[Given data]
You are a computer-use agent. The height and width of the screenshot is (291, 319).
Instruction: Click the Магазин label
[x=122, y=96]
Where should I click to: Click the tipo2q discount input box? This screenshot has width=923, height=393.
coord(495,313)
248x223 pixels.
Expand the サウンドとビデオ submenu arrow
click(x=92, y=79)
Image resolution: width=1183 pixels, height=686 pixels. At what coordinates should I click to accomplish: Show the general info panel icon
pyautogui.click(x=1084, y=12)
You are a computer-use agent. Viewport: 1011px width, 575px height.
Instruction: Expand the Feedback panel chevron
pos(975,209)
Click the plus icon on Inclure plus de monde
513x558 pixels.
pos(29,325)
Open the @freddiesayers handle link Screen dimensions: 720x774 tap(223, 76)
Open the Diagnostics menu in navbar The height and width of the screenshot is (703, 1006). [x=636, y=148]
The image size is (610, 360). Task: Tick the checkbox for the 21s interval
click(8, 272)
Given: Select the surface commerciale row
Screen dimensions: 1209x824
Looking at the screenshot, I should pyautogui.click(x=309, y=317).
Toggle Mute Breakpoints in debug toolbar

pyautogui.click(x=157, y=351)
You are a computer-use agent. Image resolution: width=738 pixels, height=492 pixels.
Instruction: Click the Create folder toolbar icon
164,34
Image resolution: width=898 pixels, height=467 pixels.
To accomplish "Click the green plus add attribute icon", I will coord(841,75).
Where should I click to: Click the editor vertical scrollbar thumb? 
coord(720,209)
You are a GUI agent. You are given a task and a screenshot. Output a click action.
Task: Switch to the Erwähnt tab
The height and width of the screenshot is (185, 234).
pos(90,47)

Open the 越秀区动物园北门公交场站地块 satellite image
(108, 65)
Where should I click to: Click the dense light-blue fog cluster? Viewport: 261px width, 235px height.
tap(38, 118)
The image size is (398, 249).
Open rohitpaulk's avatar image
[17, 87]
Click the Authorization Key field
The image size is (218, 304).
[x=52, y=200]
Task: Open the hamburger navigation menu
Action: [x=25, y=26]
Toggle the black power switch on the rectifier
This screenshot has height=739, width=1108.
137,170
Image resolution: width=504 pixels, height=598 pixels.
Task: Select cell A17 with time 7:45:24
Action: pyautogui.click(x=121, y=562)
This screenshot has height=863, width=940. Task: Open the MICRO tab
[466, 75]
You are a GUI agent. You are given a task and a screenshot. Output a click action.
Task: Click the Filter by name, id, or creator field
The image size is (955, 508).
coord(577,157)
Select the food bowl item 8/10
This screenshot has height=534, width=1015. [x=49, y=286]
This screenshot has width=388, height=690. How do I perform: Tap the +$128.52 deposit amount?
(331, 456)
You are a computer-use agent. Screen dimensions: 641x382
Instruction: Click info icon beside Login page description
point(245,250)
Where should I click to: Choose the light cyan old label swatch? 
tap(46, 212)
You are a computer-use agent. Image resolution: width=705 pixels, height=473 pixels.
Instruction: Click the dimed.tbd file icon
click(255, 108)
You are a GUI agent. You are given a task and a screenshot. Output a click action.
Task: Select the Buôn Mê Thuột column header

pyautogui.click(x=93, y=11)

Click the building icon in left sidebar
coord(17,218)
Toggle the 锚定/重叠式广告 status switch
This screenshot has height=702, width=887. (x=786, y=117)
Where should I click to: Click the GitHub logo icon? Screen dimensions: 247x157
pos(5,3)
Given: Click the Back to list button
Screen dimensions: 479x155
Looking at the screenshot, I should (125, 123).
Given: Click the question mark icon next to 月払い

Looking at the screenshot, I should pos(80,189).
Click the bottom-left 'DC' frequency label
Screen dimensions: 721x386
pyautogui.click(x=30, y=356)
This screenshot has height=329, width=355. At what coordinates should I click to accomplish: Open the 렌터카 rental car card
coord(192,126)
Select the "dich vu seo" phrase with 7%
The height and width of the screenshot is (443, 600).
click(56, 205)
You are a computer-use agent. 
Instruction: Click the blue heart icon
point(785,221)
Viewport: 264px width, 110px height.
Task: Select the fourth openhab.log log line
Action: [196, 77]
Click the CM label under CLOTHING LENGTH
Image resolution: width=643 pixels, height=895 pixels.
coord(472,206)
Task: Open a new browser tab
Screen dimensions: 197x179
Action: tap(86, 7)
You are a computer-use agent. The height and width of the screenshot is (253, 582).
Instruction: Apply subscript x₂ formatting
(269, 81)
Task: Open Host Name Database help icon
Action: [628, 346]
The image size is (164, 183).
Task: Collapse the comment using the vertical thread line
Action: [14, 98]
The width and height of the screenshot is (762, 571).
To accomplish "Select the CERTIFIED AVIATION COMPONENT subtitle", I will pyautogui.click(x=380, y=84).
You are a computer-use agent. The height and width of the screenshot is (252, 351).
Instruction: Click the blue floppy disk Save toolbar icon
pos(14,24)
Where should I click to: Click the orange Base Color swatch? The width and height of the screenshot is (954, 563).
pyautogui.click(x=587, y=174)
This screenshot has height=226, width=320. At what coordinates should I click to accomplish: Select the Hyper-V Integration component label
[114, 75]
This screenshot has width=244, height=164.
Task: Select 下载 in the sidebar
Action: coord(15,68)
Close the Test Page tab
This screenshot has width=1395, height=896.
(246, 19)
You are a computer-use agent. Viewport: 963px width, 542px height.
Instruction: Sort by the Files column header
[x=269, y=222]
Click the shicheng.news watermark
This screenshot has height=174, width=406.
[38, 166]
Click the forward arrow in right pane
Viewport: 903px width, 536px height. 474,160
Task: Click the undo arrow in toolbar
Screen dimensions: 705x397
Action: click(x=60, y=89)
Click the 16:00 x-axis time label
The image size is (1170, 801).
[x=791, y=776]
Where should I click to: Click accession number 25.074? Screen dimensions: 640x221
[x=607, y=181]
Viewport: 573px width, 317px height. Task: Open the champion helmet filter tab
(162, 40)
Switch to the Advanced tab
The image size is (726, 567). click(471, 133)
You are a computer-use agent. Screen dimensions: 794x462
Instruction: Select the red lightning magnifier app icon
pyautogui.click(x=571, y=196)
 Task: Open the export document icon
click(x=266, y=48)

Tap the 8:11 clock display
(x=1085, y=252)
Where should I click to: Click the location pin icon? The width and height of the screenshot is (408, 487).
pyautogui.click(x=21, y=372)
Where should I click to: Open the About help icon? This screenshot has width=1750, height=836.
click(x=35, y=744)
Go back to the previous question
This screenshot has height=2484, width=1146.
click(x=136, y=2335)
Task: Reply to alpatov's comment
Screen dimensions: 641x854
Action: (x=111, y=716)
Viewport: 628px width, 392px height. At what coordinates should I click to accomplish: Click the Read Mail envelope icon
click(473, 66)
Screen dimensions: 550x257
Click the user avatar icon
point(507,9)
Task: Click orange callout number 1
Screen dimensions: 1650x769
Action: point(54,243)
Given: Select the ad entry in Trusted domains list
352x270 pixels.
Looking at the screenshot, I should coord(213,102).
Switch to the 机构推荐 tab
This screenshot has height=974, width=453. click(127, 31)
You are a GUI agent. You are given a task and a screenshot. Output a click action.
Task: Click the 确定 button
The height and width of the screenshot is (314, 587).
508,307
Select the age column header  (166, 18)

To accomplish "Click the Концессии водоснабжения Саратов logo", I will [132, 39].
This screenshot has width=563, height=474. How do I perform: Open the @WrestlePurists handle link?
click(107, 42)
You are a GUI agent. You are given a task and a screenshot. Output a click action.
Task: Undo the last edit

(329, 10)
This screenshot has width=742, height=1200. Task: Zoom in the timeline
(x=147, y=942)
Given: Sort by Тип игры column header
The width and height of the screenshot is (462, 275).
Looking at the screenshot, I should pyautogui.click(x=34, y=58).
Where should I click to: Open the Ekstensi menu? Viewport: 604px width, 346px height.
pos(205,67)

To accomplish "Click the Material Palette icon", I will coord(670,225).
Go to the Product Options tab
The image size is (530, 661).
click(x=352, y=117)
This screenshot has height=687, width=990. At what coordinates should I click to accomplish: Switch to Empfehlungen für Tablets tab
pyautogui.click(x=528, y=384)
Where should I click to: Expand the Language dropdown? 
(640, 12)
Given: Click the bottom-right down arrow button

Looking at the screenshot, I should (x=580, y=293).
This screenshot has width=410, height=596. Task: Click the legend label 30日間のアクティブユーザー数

[What is required]
Filter the records, keeping only lines that contain "list", and show those lines.

[Written response]
Given: Click the Back to list button
Given: Select the ad entry in Trusted domains list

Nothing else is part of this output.